British Pregnancy Advice Services fined £200,000 after hacker stole information on thousands of women
Britain’s largest provider of abortions has been fined £200,000 after a hacker was able to access the names, addresses and telephone numbers of thousands of women who had sought advice on abortion, pregnancy and contraception.
The British Pregnancy Advice Service (BPAS) had been guilty of an “unforgiveable” failure to secure women’s private information, the Information Commissioner’s Office (ICO) said, which allowed James Jeffery, a hacker associated with the global hacking group Anonymous, to access women’s details in March 2012.
Mr Jeffery, who was jailed for 32 months after being tracked by specialist e-crime police officers, had threatened to publish the information and posted anti-abortion messages on BPAS’s website.
The charity said yesterday that it was “horrified” by the scale of the fine, adding that it had been “a victim of a serious crime by someone opposed to what we do” and would appeal the Information Commissioner’s decision. Ann Furedi, the charity’s chief executive, said that, as a hacker who opposed abortion, Mr Jeffery was being “rewarded” by such a heavy fine being imposed on an abortion provider.
An ICO investigation found that BPAS had not realised that its website had stored the names, addresses, dates of birth and telephone number of people who had asked for a call back for advice on pregnancy issues. A vulnerability in the website’s coding “allowed the hacker to access the system and locate the information”, the ICO said.
David Smith, the ICO’s deputy commissioner and director of data protection, said that “ignorance” was “no excuse” for health organisation’s holding personal data.
“Data protection is critical and getting it right requires vigilance…” he said. “It is especially unforgiveable when the organisation is handling information as sensitive as that held by BPAS. Data controllers must take active steps to ensure that the personal data they are responsible for is kept safe.”
BPAS alerted the police immediately after the hacking and sought an injunction against the information being published. Mr Jeffery was arrested at his home in the West Midlands after police tracked him through his computer’s IP address.
Ms Furedi said that BPAS accepted that “no hacker should have been able to steal data” but challenged the scale of the ICO’s penalty.
“BPAS is a charity which spends any proceeds on the care of women who need our help and on improving public education and knowledge on contraception, fertility and unplanned pregnancy,” she said. “This fine seems out of proportion when compared with those levelled against other organisations who were not themselves the victims of a crime. It is appalling that a hacker who acted on the basis of his opposition to abortion should see his actions rewarded in this way.”

* * *

Render this sentence from the article on the BPAS fine in Spanish: "BPAS alerted the police immediately after the hacking and sought an injunction against the information being published."

## Entries shown

* * *

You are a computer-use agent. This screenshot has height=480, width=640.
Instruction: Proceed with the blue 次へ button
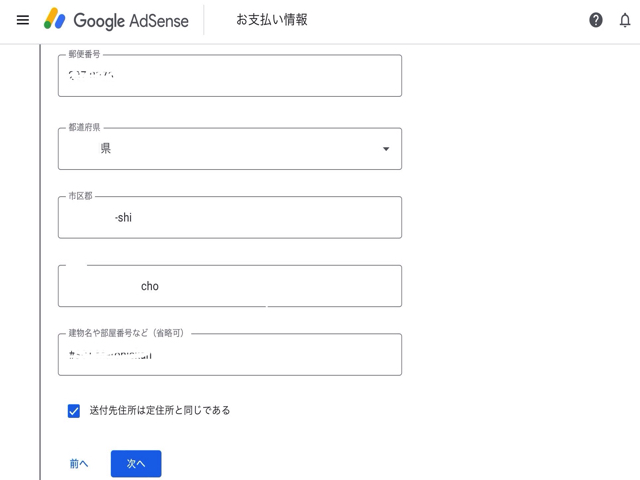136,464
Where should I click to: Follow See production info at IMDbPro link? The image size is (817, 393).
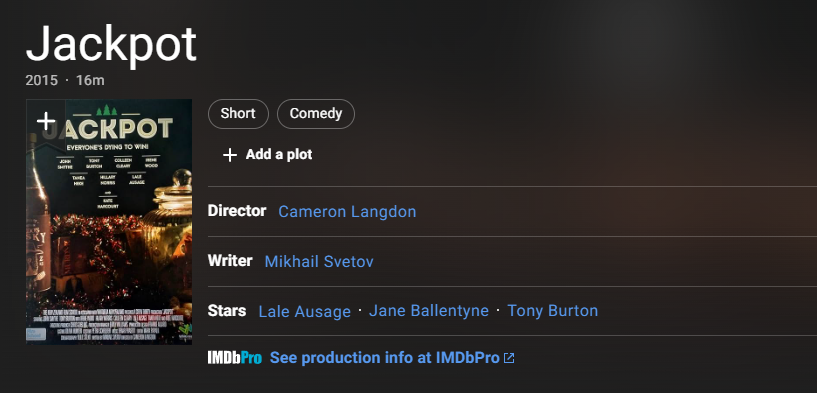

* * *

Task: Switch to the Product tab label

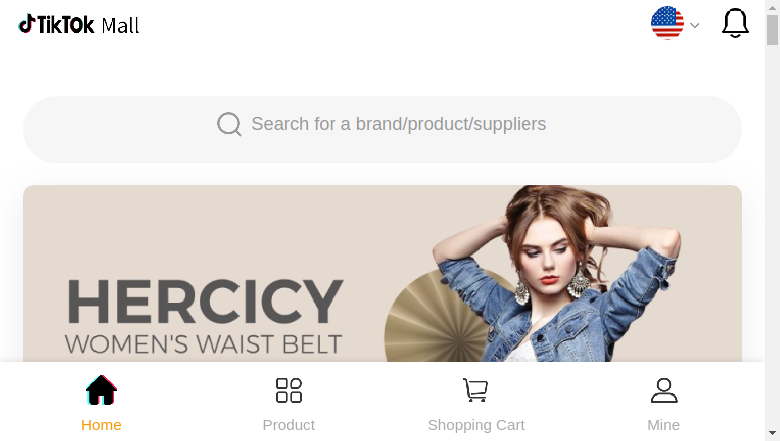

* * *

## Response area
BPAS alertó a la policía inmediatamente después del hackeo y solicitó una orden judicial que impidiera la publicación de la información.